AML Risk Scoring Engines: How Automated STR Recommendations Work
Every compliance officer in a busy East African bank knows the feeling of opening the Monday morning transaction monitoring queue. Hundreds of alerts. Maybe thousands during a high-volume period around month-end, public holidays, or during tax season when cash movements spike. Somewhere in that queue are the two or three genuinely suspicious cases that deserve a Suspicious Transaction Report to the Financial Intelligence Unit. The rest are noise — legitimate transactions that happened to trigger a rule threshold.
The false positive rate in conventional transaction monitoring systems runs between 85 and 95 percent. That means for every hundred alerts a compliance team investigates, 85 to 95 of them will be documented as legitimate business activity and closed without further action. The remaining 3 to 15 percent may warrant an STR. This is the alert fatigue problem, and it has real consequences: compliance teams burn their analytical capacity on noise, genuine suspicious activity takes longer to identify, and the quality of STR submissions suffers because officers are exhausted.
Risk scoring engines exist to invert this equation. Instead of treating every alert as equally deserving of manual investigation, a risk scoring engine assigns each alert a quantified risk score based on multiple factors, filters out low-risk noise algorithmically, and directs human attention only to the alerts that the evidence suggests genuinely warrant it. Done correctly, this reduces the false positive investigation burden by 50 to 70 percent while improving the identification rate for true positives.
This article explains how AML risk scoring engines work, how they drive STR recommendations, and what it takes to calibrate them for the East African financial environment.
The Alert Fatigue Problem in AML
Typical False Positive Rates in Transaction Monitoring
The 85–95 percent false positive rate in rule-based transaction monitoring is not an anomaly — it is the expected outcome of how threshold-based monitoring works. A rule that flags all cash transactions above, say, USD 7,500 equivalent will catch every instance of genuine structuring below Kenya's USD 15,000 CTR threshold, but it will also flag every legitimate large cash withdrawal by a business owner, every real estate agent receiving a deposit, and every market trader who happens to deal primarily in cash.
Rules are designed to be over-inclusive because the cost of a missed true positive (failing to file an STR for genuine money laundering) is considered worse than the cost of investigating a false positive. The result is a system where the analytical burden is systematically front-loaded onto human investigators, who must rule out legitimate activity for the vast majority of alerts.
For a compliance team of three officers managing a mid-sized Kenyan bank, processing 500 alerts per month at 30 minutes per alert consumes 250 hours of combined investigative time. At an 8 percent true positive rate, 40 of those investigations result in STR consideration. The remaining 460 hours are spent documenting that normal business occurred.

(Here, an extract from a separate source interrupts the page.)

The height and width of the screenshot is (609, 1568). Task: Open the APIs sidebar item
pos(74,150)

Cost of Investigating Every Alert Manually
The economic cost of manual alert investigation in East Africa is substantial. A qualified AML analyst with certification (CAMS or equivalent) commands a salary of KES 150,000 to 250,000 per month in Nairobi. Including benefits, office cost, and management overhead, the fully burdened hourly cost of an AML investigation is approximately $18 to $28.
At 250 hours per month spent on false positive investigations, the direct wasted cost is $4,500 to $7,000 monthly — $54,000 to $84,000 annually — simply to arrive at the conclusion that most transactions are legitimate. This does not account for the opportunity cost of the genuine risk analysis work that was not done because staff were occupied with noise.

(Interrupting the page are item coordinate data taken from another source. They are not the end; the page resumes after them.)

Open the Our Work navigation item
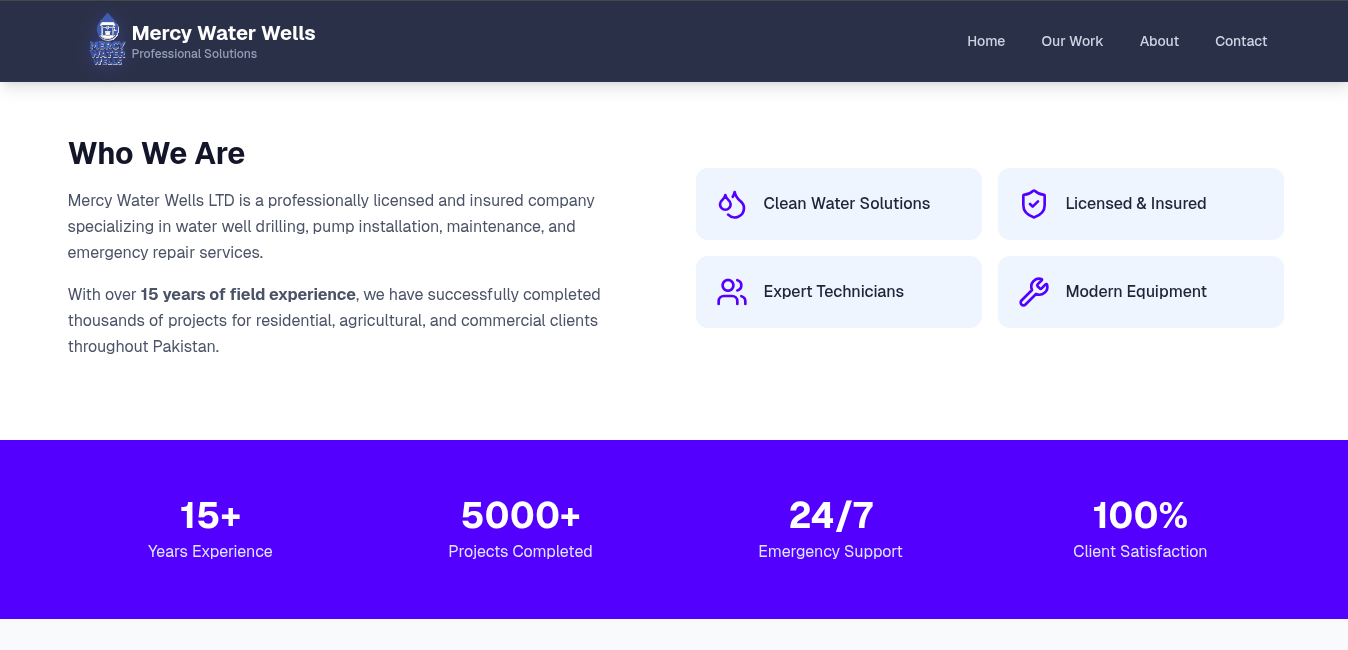1348x650 pixels. [1072, 41]
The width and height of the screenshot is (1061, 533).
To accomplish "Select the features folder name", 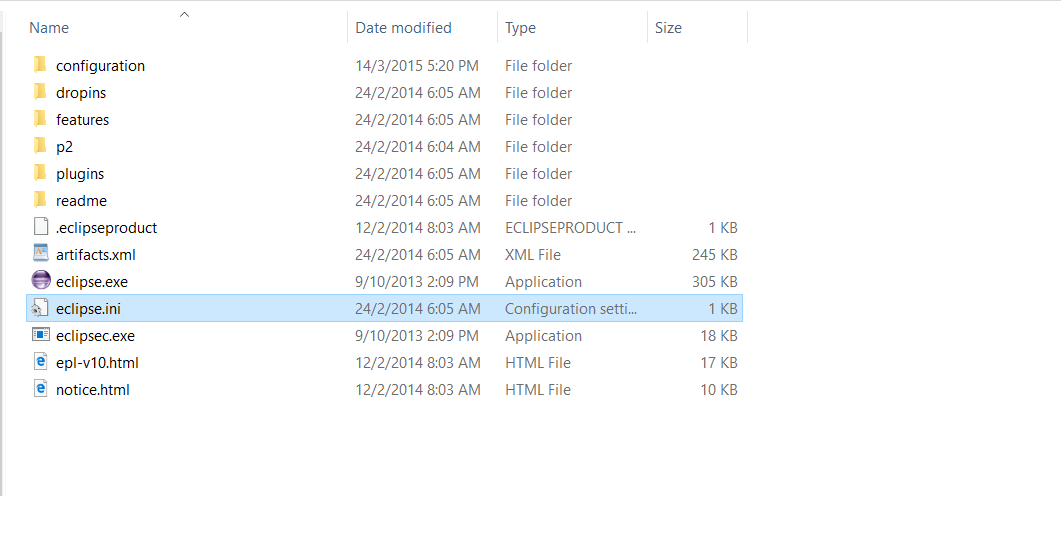I will [83, 120].
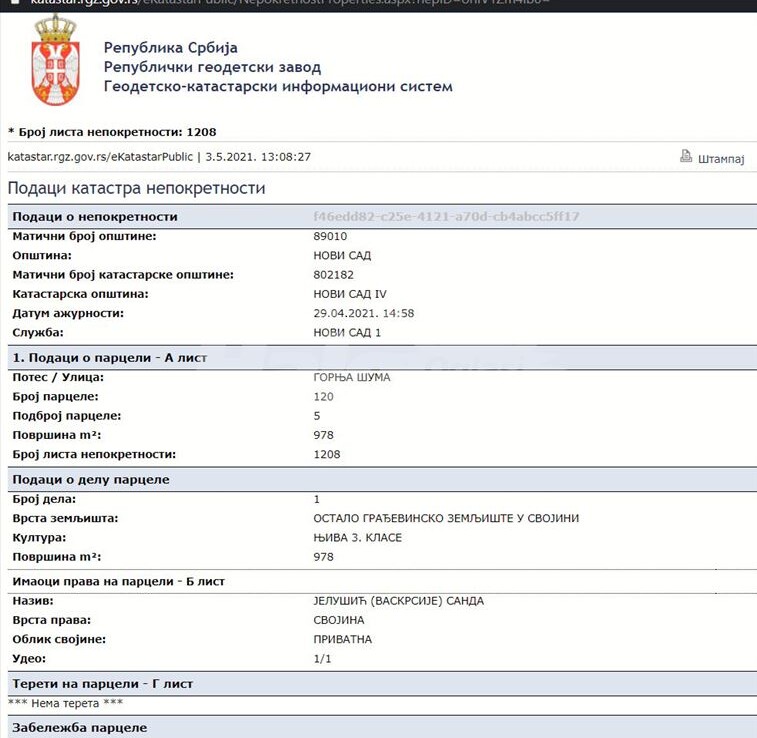Screen dimensions: 757x738
Task: Click the Подаци о делу парцеле section header
Action: [90, 479]
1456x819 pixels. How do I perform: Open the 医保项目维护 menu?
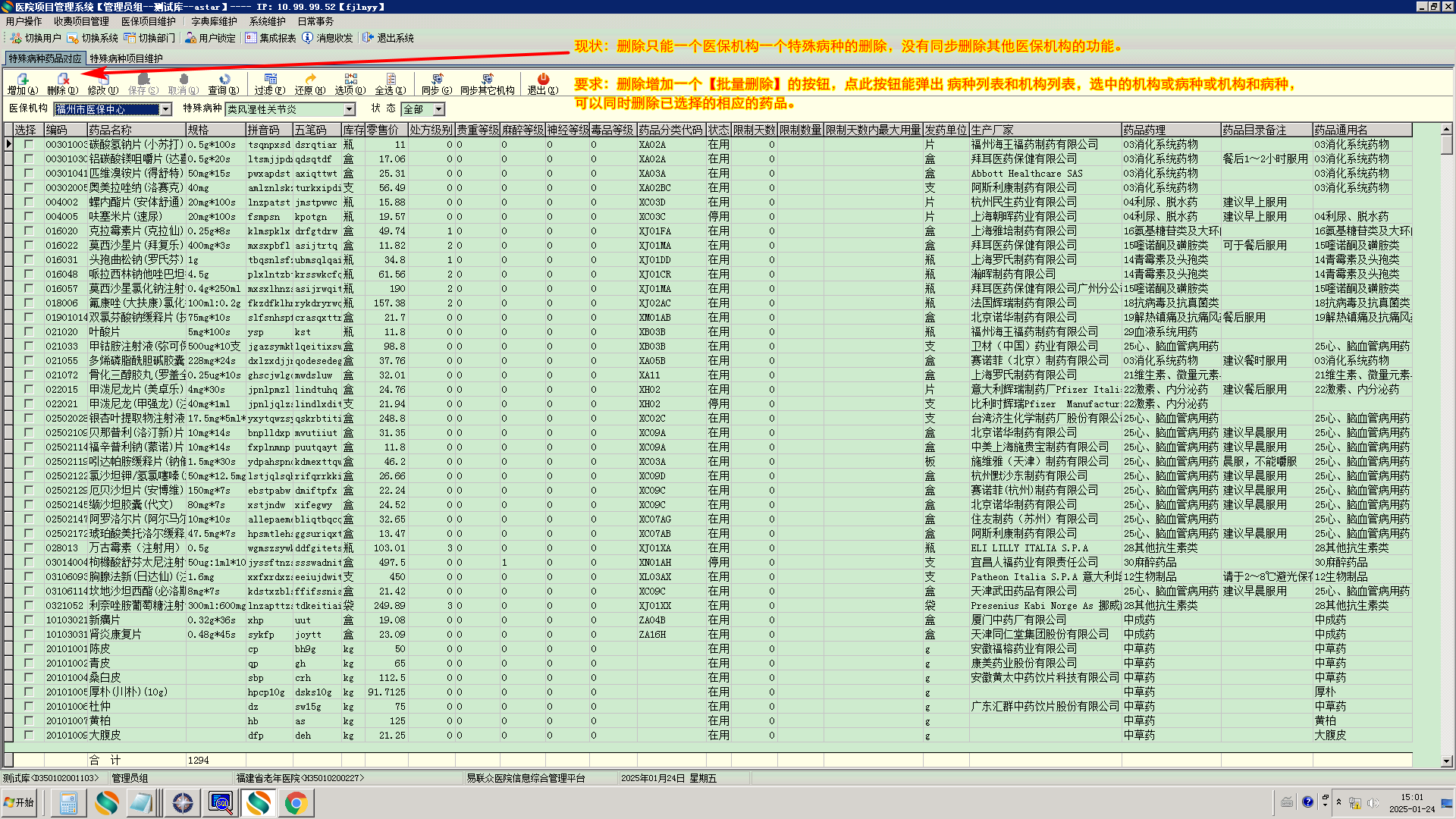tap(149, 21)
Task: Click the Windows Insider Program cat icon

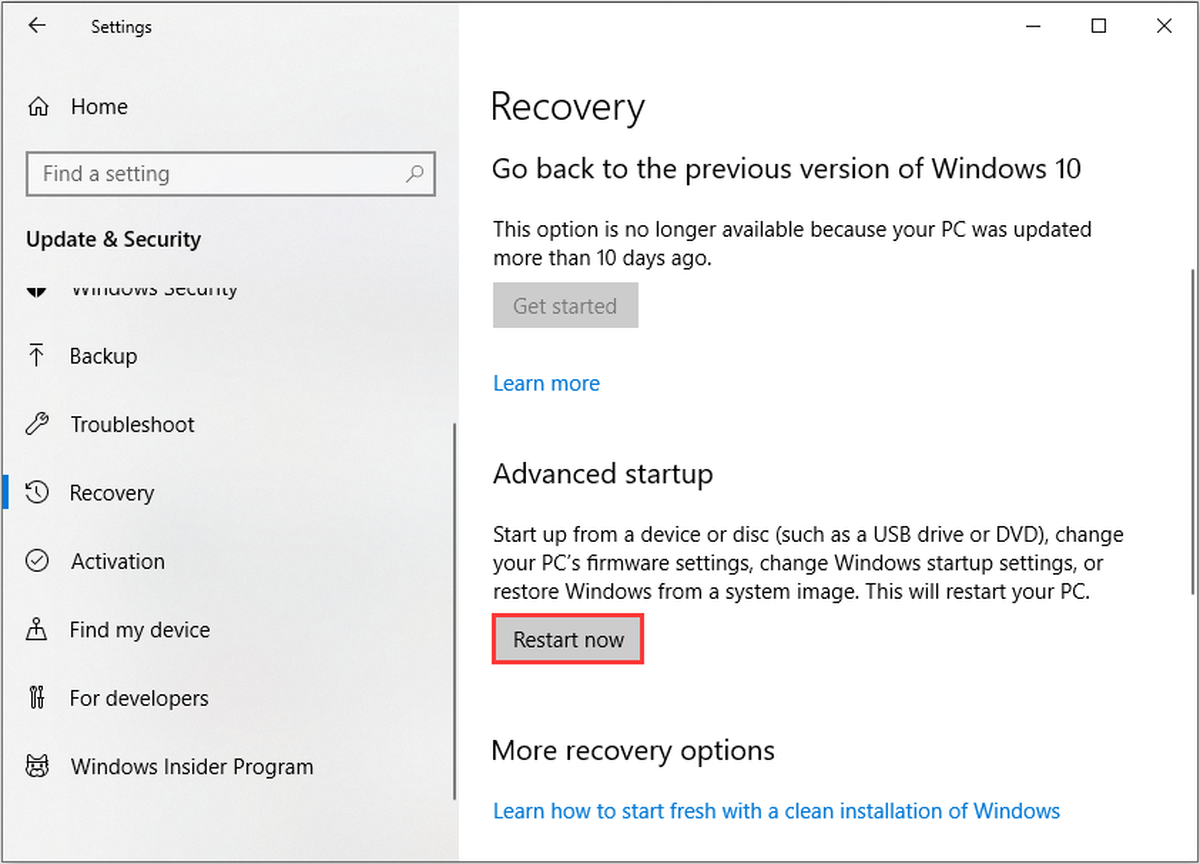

How Regulators View Alert Management
FATF Recommendation 20 requires financial institutions to file STRs when they suspect money laundering or terrorist financing, but it also requires that institutions have systematic processes for identifying those suspicions. Regulators increasingly examine not just whether institutions are filing STRs, but whether their alert management process is rational, risk-based, and capable of identifying the alerts that matter.
An institution that generates 10,000 alerts and investigates all of them without prioritisation is not demonstrating risk-based compliance — it is demonstrating that it lacks the analytical sophistication to distinguish high-risk from low-risk. FATF Recommendation 1 requires a risk-based approach; a risk scoring engine is the technological implementation of that requirement in transaction monitoring.

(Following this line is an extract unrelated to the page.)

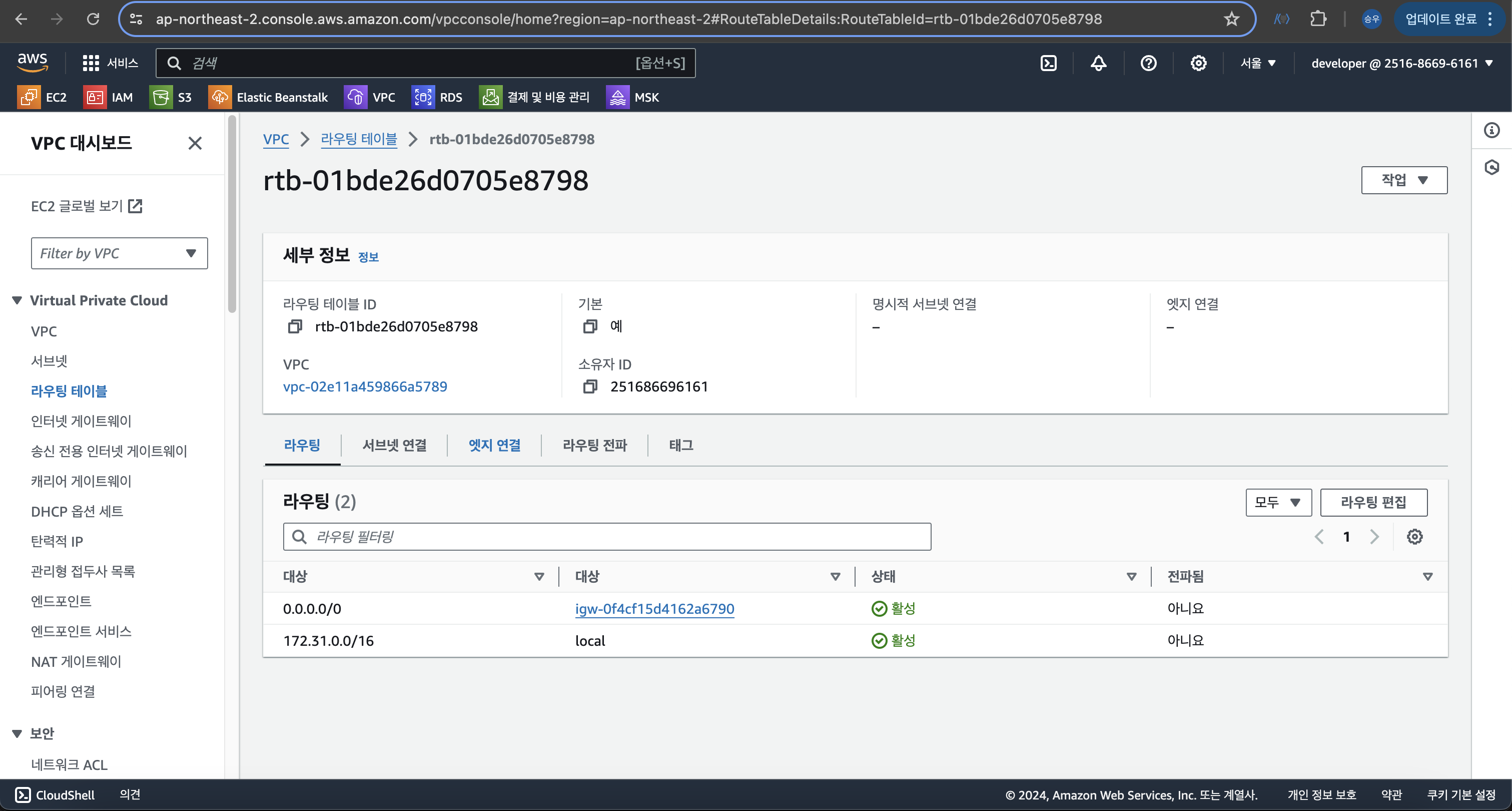Click the 라우팅 필터링 search field
1512x811 pixels.
[x=607, y=536]
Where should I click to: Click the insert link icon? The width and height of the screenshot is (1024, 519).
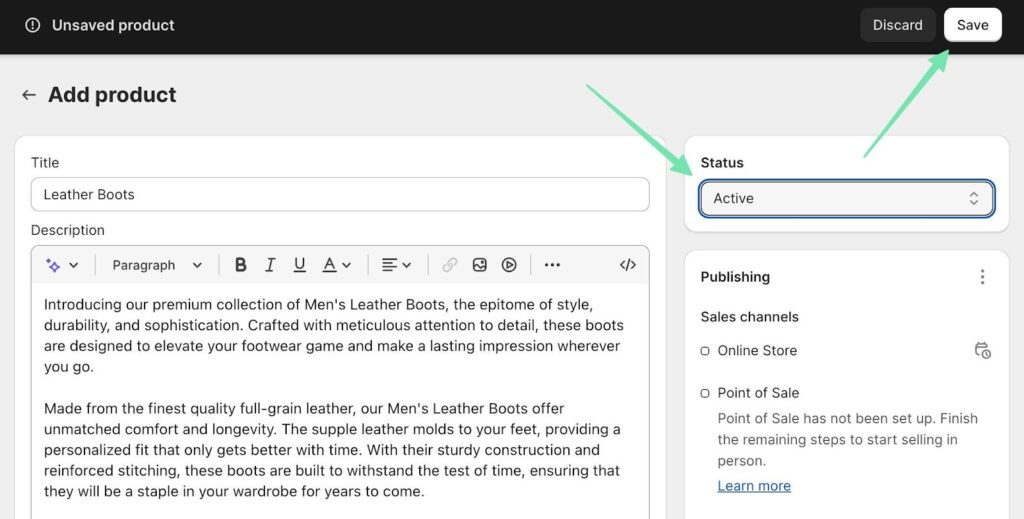pos(450,265)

What Is an AML Risk Scoring Engine?
Definition: Quantified Risk Assessment for Transactions and Cases
An AML risk scoring engine is a system that takes a set of input factors — characteristics of a transaction, the customer behind it, their behavioural history, geographic context, and relevant typology indicators — and produces a numerical risk score that represents the probability that the transaction or case warrants compliance action.
Unlike a binary rule (triggered / not triggered), a risk score is continuous. A transaction scoring 82 out of 100 is being flagged as almost certainly warranting investigation. A transaction scoring 31 is almost certainly legitimate but is being logged for completeness. A transaction scoring 56 sits in the grey zone where human judgement adds the most value.
Difference Between Transaction Monitoring Rules and Risk Scoring Engines
Transaction monitoring rules ask binary questions: "Did this transaction exceed KES 500,000?" "Did this customer make more than 10 transactions today?" "Did this account receive funds from a high-risk jurisdiction?" Each question produces a yes or no. When the answer is yes, an alert is generated.
A risk scoring engine asks: "Given everything we know about this transaction, this customer, this channel, this timing, and this pattern, how suspicious is this?" It aggregates multiple weak signals into a single quantified assessment. A transaction that barely exceeds a threshold in a normal customer context scores low. The same amount, from an account opened three weeks ago, transacted through an agent in a rural area at an unusual time, with a pattern that resembles structuring, scores much higher.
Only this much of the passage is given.